Deploying Firecracker in production

In 2007 Tavis Ormandy studied [PDF] the security exposure of hosts running hostile virtualized code. He recommended treating VMMs as services that could be compromised. Firecracker's guide for safe production deployment shows what that looks like a decade later.

Being written in Rust mitigates some risk to the Firecracker VMM process from malicious guests. But Firecracker also ships with a separate jailer used to reduce the blast radius of a compromised VMM process. The jailer isolates the VMM in a chroot, in its own namespaces, and imposes a tight seccomp filter. The filter whitelists system calls by number and optionally limits system-call arguments, such as limiting ioctl() commands to the necessary KVM calls. Control groups version 1 are used to prevent PID exhaustion and to prevent workloads sharing CPU cores and NUMA nodes to reduce the likelihood of exploitable side channels.

The recommendations include a list of host security configurations.
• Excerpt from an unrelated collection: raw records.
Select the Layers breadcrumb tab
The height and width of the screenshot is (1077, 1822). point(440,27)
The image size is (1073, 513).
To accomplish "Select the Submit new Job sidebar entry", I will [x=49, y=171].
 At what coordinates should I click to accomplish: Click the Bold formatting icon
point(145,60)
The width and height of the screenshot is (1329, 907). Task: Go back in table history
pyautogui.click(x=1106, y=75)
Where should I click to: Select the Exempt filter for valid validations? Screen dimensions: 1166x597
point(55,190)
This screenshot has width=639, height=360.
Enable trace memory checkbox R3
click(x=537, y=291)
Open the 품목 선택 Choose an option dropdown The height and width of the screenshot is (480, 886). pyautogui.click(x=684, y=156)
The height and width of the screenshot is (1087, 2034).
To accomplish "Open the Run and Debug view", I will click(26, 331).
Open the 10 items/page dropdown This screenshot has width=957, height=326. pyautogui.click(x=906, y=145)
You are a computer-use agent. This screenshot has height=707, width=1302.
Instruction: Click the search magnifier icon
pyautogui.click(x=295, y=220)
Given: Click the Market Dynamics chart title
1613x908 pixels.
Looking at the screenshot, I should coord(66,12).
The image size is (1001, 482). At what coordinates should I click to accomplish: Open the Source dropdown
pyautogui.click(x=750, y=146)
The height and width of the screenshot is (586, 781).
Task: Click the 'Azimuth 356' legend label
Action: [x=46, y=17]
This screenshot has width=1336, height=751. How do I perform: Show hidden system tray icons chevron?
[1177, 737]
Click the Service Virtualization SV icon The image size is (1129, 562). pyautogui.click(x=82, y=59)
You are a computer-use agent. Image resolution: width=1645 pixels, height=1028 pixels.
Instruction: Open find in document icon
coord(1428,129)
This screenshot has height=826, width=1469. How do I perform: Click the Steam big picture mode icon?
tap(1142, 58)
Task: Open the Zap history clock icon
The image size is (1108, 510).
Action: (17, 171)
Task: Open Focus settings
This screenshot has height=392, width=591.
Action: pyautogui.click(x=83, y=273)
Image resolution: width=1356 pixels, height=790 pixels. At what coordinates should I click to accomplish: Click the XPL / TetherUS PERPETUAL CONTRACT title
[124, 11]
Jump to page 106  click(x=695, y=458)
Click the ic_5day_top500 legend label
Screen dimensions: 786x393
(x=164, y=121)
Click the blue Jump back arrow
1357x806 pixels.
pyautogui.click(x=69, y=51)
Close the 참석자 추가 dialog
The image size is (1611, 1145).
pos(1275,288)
These are meant to mitigate side channels enabled by CPU features, host kernel features, and recent hardware vulnerabilities.

Possible future as a container runtime

Originally, Firecracker was intended to be a faster way to run serverless workloads while keeping the isolation of VMs, but there are other possible uses for it. An actively developed prototype in Go uses Firecracker as a container runtime. The goal is a drop-in containerd replacement with the needed interfaces to meet the Open Container Initiative (OCI) and Container Network Interface (CNI) standards. Though there are already containerd shims like Kata Containers that can run containers in VMs, Firecracker's unusually pared-down design is hoped to be more lightweight and trustworthy. Currently, each container runs in a single VM, but the project plans to batch multiple containers into single VMs as well.

Commands to manage containers get sent from front-end tools (like ctr). In the prototype's architecture, the runtime passes the commands to an agent inside the Firecracker guest VM using Firecracker's experimental vsock support. Inside the guest VM, the agent in turn proxies the commands to runc to spawn containers. The prototype also implements a snapshotter for creating and restoring container images as disk images.

The initial goal of Firecracker was a faster serverless platform running code isolated in VMs. But Firecracker's use as a container runtime might prove its design more versatile than that. As an open-source project, it's a useful public exploration of what minimal application-specific KVM implementations can achieve when built without the need for legacy emulation.